Without it, you’d be hard-pressed to argue that the University of Chicago Medical Center would now be designated as a Level 1 adult trauma center. Without it, the first patient, brought in by ambulance around noon on Tuesday, would have been sent miles away.

EDITORIAL

That’s been the norm for three decades, ever since the U. of C., followed soon by Michael Reese Hospital, withdrew from the state’s trauma network and left a large swath of the South Side without a hospital equipped to handle patients with life-threatening injuries from gun violence, car crashes, fires and the like.

It goes without saying that 30 years was far too long for South Side residents to wait for a level of care that other parts of town already had. It’s almost criminal that in a life-or-death situation, when minutes count, critically injured people had to be transported nearly 10 miles to get that care.

Thankfully, that won’t be the norm anymore.

The activists who spent years pressuring the U. of C. to do the right thing can celebrate. So can Chicagoans who live south of 15th Street and east of Western Avenue, the area that the trauma center will serve.

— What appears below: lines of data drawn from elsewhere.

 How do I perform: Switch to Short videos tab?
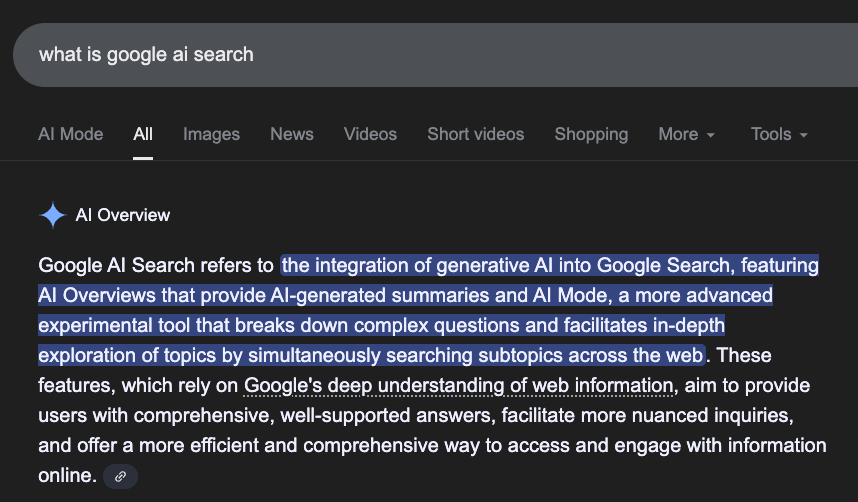[475, 134]
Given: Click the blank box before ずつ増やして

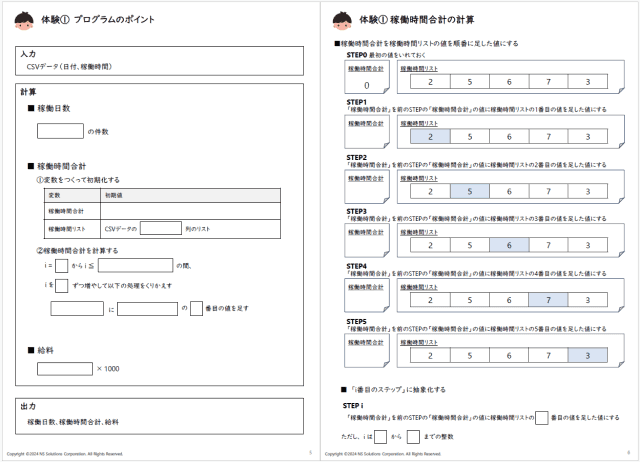Looking at the screenshot, I should click(62, 285).
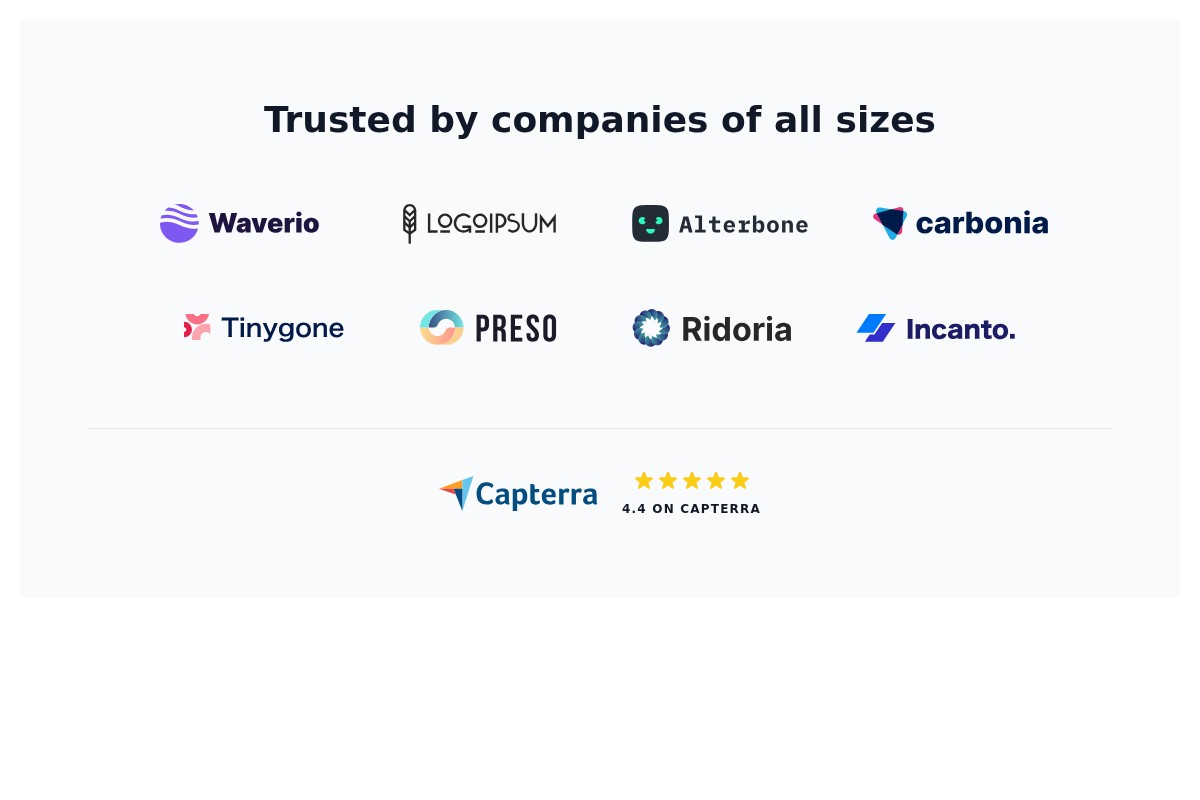Click the Logoipsum wheat stalk icon
Image resolution: width=1200 pixels, height=800 pixels.
(x=409, y=223)
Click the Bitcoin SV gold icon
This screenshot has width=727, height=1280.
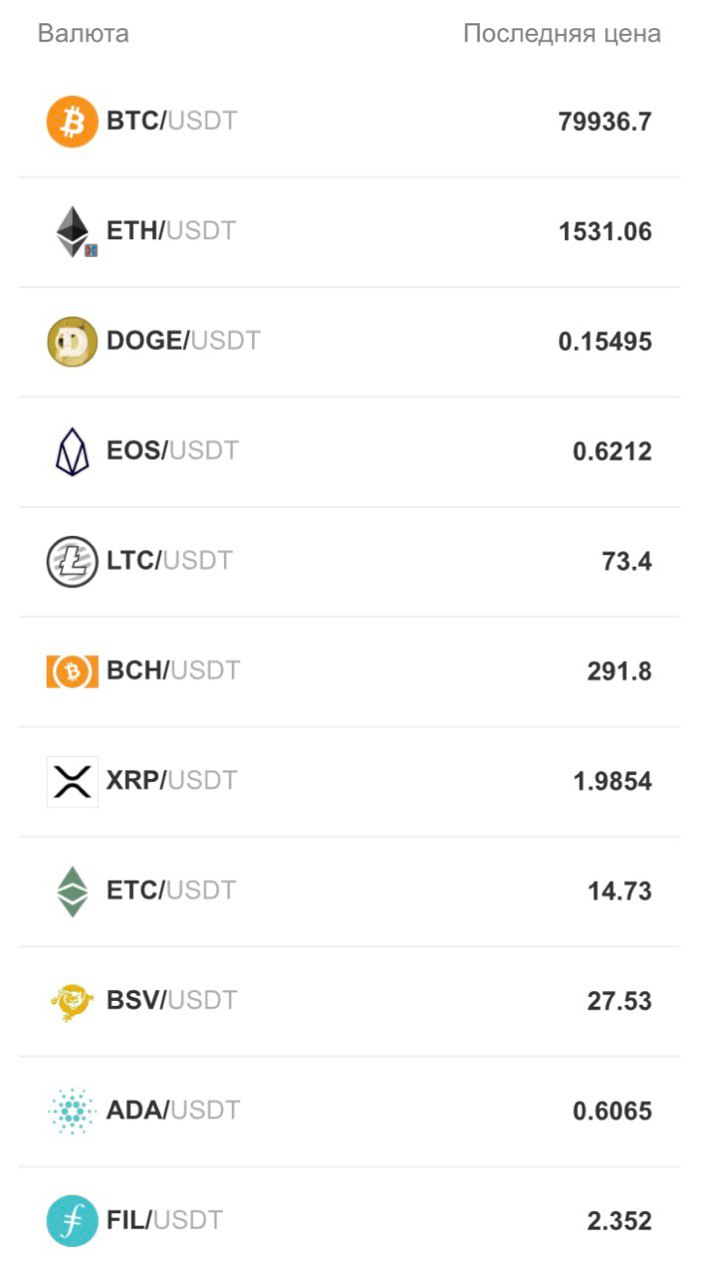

So should the university, which has pledged to go beyond trauma care and address gun violence prevention and other pressing health issues in the surrounding impoverished neighborhoods.

Everyday people from those neighborhoods set the change firmly in motion back in 2011, when they camped overnight on a sidewalk outside the hospital in remembrance of 18-year-old Damian Turner, who’d been shot just blocks away the year before. Turner didn’t survive the trip to Northwestern Hospital.

That small protest, led by a grassroots youth group that Turner helped found, was just the beginning. The campaign gathered steam and more allies. Eventually, the university couldn’t ignore the momentum.

Would Turner, and others since his death, be alive today if the South Side had a trauma center before now? No one can say for sure, though we sympathize with family and friends who believe so.

We can say this: More people now have a better chance.